The folks at Knoxville’s Market Square Farmers Market did a live interview with me that streamed on Facebook. You can watch it here.
With the good comes the bad. We finally got rain this week. My gauge said 2 inches in two days on Friday. Plus, another two inches came the weekend before. But with hard rain comes strong winds. Below are two trees that have yield nice Hen of the Woods the last couple of years. Now flat on the ground Hens down by two.
How fast do chickens grow ??? Encouraged by the L. sulphureus and L. cincinnatus growth I chronicled in recent posts, I set out to check another tree that had previously yielded fruit. Below is my L. cincinnatus tree the first day I spotted what I was sure would be a chick – a little white glob about the size of a golf ball, BUT it had some bumps on to it. The second picture, I took today, 48 hours later. Wow! Plus, there was the bonus of a “sidekick”. I’m thinking two more days and then “harvest city”, but I’ll wait and see what happens
Day 1 Day 3
I also have a Berkley polypore tree that is showing a little color. Can you spot it??

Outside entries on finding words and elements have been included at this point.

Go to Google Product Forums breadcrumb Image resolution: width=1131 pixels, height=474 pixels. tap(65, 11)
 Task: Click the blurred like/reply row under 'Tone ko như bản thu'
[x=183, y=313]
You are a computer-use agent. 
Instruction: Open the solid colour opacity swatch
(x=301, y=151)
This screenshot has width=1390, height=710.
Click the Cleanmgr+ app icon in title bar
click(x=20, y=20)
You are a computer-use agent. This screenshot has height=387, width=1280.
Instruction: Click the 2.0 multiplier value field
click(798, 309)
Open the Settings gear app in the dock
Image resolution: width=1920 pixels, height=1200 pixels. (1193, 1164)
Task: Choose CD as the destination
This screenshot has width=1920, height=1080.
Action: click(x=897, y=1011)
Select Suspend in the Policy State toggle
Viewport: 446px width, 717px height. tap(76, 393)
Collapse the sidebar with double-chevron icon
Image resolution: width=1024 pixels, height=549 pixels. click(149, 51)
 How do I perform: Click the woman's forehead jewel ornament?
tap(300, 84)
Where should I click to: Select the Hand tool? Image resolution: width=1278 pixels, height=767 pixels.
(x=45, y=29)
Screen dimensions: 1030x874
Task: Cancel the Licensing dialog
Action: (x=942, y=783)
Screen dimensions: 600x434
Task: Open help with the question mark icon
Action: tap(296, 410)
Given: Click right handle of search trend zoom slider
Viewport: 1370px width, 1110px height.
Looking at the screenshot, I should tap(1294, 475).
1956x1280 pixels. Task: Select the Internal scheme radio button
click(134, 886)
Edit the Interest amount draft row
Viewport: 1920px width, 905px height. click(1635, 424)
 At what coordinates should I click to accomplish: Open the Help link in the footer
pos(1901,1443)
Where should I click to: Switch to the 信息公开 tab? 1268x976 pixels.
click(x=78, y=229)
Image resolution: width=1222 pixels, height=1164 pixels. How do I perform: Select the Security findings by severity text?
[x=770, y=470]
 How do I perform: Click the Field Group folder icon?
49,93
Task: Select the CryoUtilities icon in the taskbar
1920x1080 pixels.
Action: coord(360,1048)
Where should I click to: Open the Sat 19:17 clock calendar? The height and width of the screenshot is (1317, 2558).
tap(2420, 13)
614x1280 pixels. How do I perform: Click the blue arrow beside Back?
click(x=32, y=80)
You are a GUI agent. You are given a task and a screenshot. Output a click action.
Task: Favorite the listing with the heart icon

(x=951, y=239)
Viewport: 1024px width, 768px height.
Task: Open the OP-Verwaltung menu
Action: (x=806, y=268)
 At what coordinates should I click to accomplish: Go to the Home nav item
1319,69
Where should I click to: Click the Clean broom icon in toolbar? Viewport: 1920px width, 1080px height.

When searching for chanterelles, I love to look among New York ferns. I use my stick to gently make the ferns sway so the spots of chanterelle gold will show. This picture has seven good size chanterelles near my stick. Can you see them without making the ferns sway??
Hold on to your basket because it won’t be long. Yesterday I cruised through the large black trumpet patch I discovered last year and found a couple of early ones. With this weekend’s projected rain, I’ll be making a point to check them a couple of times a week since it’s close by.
In the same area are several chanterelle patches, and a couple are showing color. I made a count today and came up with over 50, both tiny and pickling size like in the picture. Some of my other patches are showing color, but it’s just a pinhead here and there. Go to my archives from June 2015 and June 2014, and you can compare the “fruiting schedule”.
There’s a lot of other variety starting to show up, albeit not a lot of anything. Notables, but not edible, yesterday and today include Amanita fulva, Amanita bisporigera (Destroying Angel – in pix, Deadly poison), Lactarius argillaceifolius (in pix), and Ramaria spp.,
I also always try to note the ground cover and flowers to help me remember the season I’m in. In the area today were numerous Amianthium muscaetoxicum (Fly Poison – in pix). I’ve foraged a lot of chanterelles over the years where fly poison was just past blooming. The individual flowers turn from white to yellow.
Rain is on the way, so be in the woods and be happy !!!